That is, seeing the behavior of the foot-- that it would carry me into the street of the beloved, in order to kiss it-- I constantly faint, and there are a hundred aspects of the faint. The gist is that my inner self wants in a hundred ways to perform the ground-kissing of the footstep. The word paiham is correct either with or without an i.zaafat , but the Urdu idiom is that they say this word without the i.zaafat . However many words of Persian and Arabic are adopted, it is necessary for them to follow the idiom of Urdu; otherwise it will be a disruption of eloquence. (131)

== Nazm page 131

Bekhud Dihlavi:

He says, 'The faint that always overtakes us when we arrive in the beloved's street-- the reason for it is that in our weakness and feebleness, our feet have brought us here. In gratitude for this kindness, with an intention of kissing the feet, we fall down-- at which we assume the form of a footstep.' (185)

Bekhud Mohani:

When, having arrived in the street of the beloved, we begin to faint over and over again, then is not a faint but rather, we want to kiss the feet again and again to express our gratitude for their having brought us to her street. That is, in the happiness of arriving there, we don't remember anything. But the heart, in order to fulfill our obligation, in the guise of fainting expresses gratitude to the feet. (247)

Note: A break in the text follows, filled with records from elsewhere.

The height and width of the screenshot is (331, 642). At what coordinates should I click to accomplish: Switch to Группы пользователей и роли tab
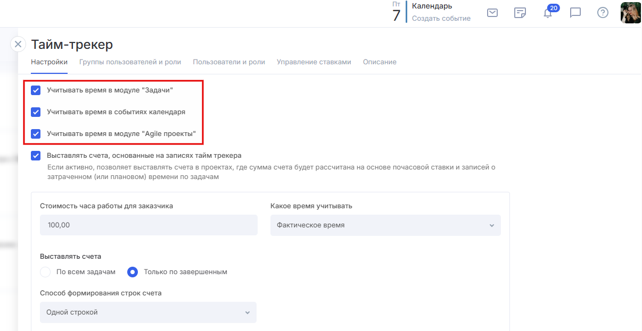click(x=130, y=62)
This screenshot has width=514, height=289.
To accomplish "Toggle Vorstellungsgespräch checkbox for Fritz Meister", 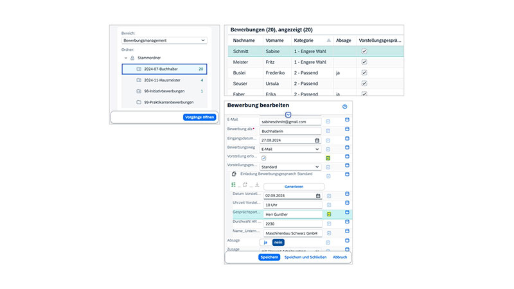I will point(364,62).
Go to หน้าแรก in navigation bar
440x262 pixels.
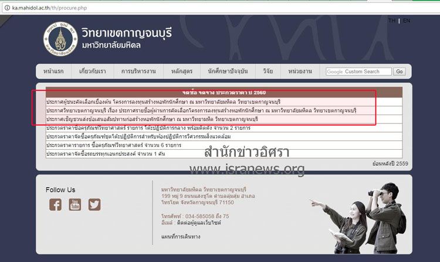click(54, 71)
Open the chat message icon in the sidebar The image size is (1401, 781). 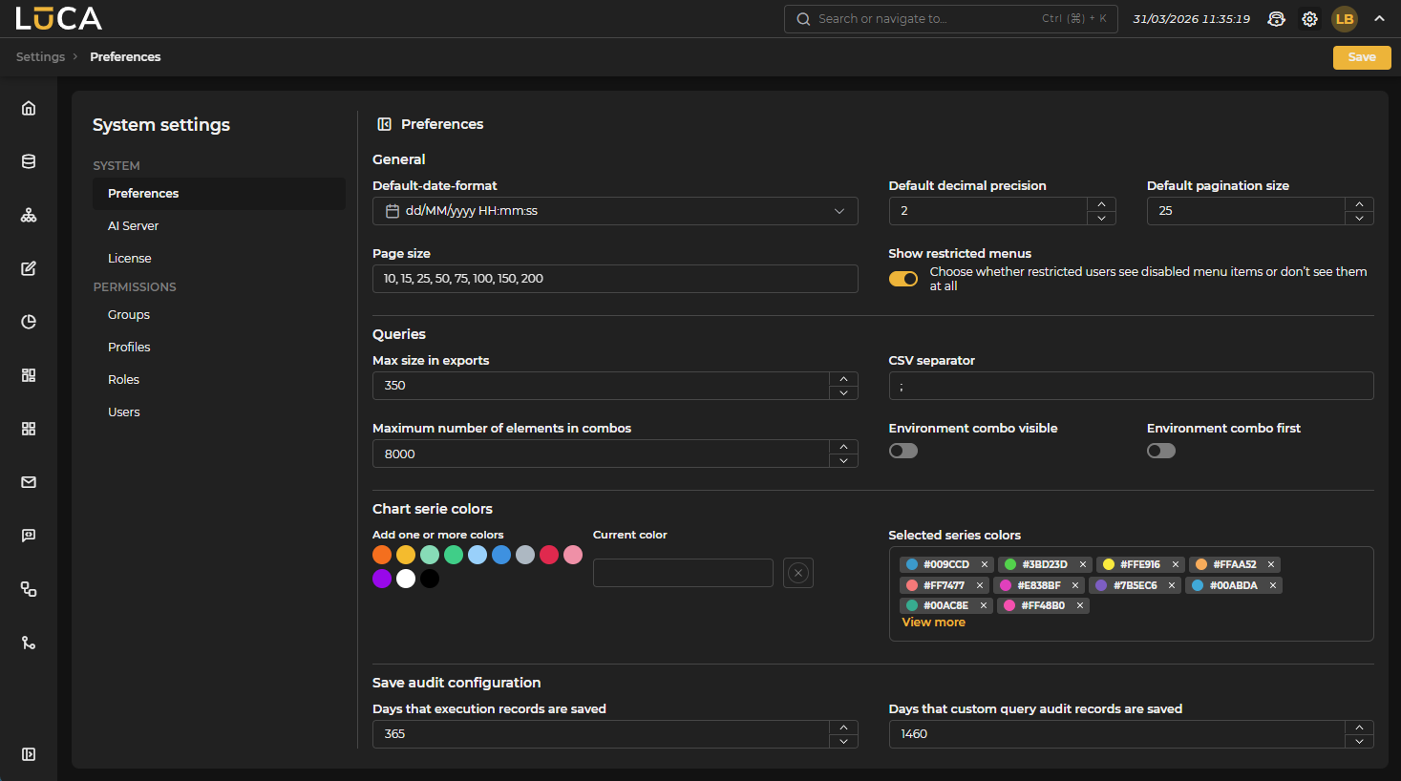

[A note about how this ghazal was probably composed in early 1827, during his stay in Lucknow]. (244)


They have all ignored the point that here ham can also mean 'grief and sorrow'. In this way pa))e ham can mean 'because of grief and sorrow'. ham can also mean 'to melt away, from sickness or some other cause'....

The defect in this interpretation [of the speaker as kissing his own footsteps] is that both the emotion and act of kissing one's own footsteps are particularly uncouth and artificial and unrealistic. And then, in the verse there's no mention of gratitude-- only of fainting and footstep-kissing....

The best meaning of the verse is that having arrived in the beloved's street we faint again and again, because of grief and sorrow, or continuously; and time after time we arise from the ground and fall, fall and arise. This, for us, has the effect of kissing the beloved's footsteps. How could we attain such fortune as to be able to kiss the beloved's feet-- perhaps we aren't even privileged enough to be able to kiss the earth of her street. We only faint and fall again and again, and this for us is sufficient, for in this way we kiss its ground. For us, ground-kissing is equal to kissing the beloved's feet.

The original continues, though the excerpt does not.